= Complete the following =
a. Reproduce the Tour de France article below from "Froome takes Tour" to "the 2013 Tour.", word for word.
b. In the Tour de France article below, by how much did Froome finish ahead of Nairo Quintana in the final standings?
c. Using the Tour de France article below, say whether each statement agrees with it, and quote the words that decide: (i) Froome crossed the finish line on his own, apart from his team. (ii) Bradley Wiggins won the Tour de France in 2012. (iii) Froome was 28 years old.

= Page extract =
________________________
Froome takes Tour de France hand-in-hand with team-mates
'This is one yellow jersey that will stand the test of time,' Froome tells those who question how he did it
FOR the second successive year, the Yellow Jersey belongs to a British rider. On a sultry Sunday evening in Paris, Chris Froome emulated the 2012 achievement of Bradley Wiggins by winning the Tour de France on the Champs Elysees.
And Froome did it some style, crossing the line hand-in-hand with his Team Sky colleagues after earlier brandishing a cigar on the final day of the 2013 Tour.
The show of team solidarity cut into Froome's overall lead as he dropped back to gather his team-mates, but he didn't care. Such has been the dominance by the 28-year-old Kenyan-born Briton that he still finished four minutes and 20 seconds ahead of second-placed Nairo Quintana in the final standings.
________________________
= Source data =
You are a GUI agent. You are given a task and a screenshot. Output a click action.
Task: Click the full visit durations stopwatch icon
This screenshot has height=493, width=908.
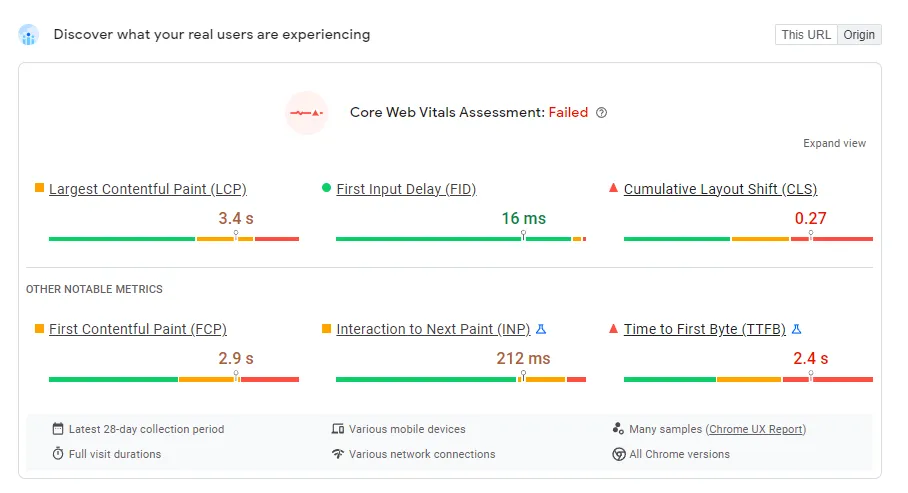tap(58, 454)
________________________
= Task-by-task solutions =
a.
Froome takes Tour de France hand-in-hand with team-mates
'This is one yellow jersey that will stand the test of time,' Froome tells those who question how he did it
FOR the second successive year, the Yellow Jersey belongs to a British rider. On a sultry Sunday evening in Paris, Chris Froome emulated the 2012 achievement of Bradley Wiggins by winning the Tour de France on the Champs Elysees.
And Froome did it some style, crossing the line hand-in-hand with his Team Sky colleagues after earlier brandishing a cigar on the final day of the 2013 Tour.

b. Four minutes and 20 seconds.

c.
(i) No: "crossing the line hand-in-hand with his Team Sky colleagues"
(ii) Yes: "emulated the 2012 achievement of Bradley Wiggins by winning the Tour de France"
(iii) Yes: "the 28-year-old Kenyan-born Briton"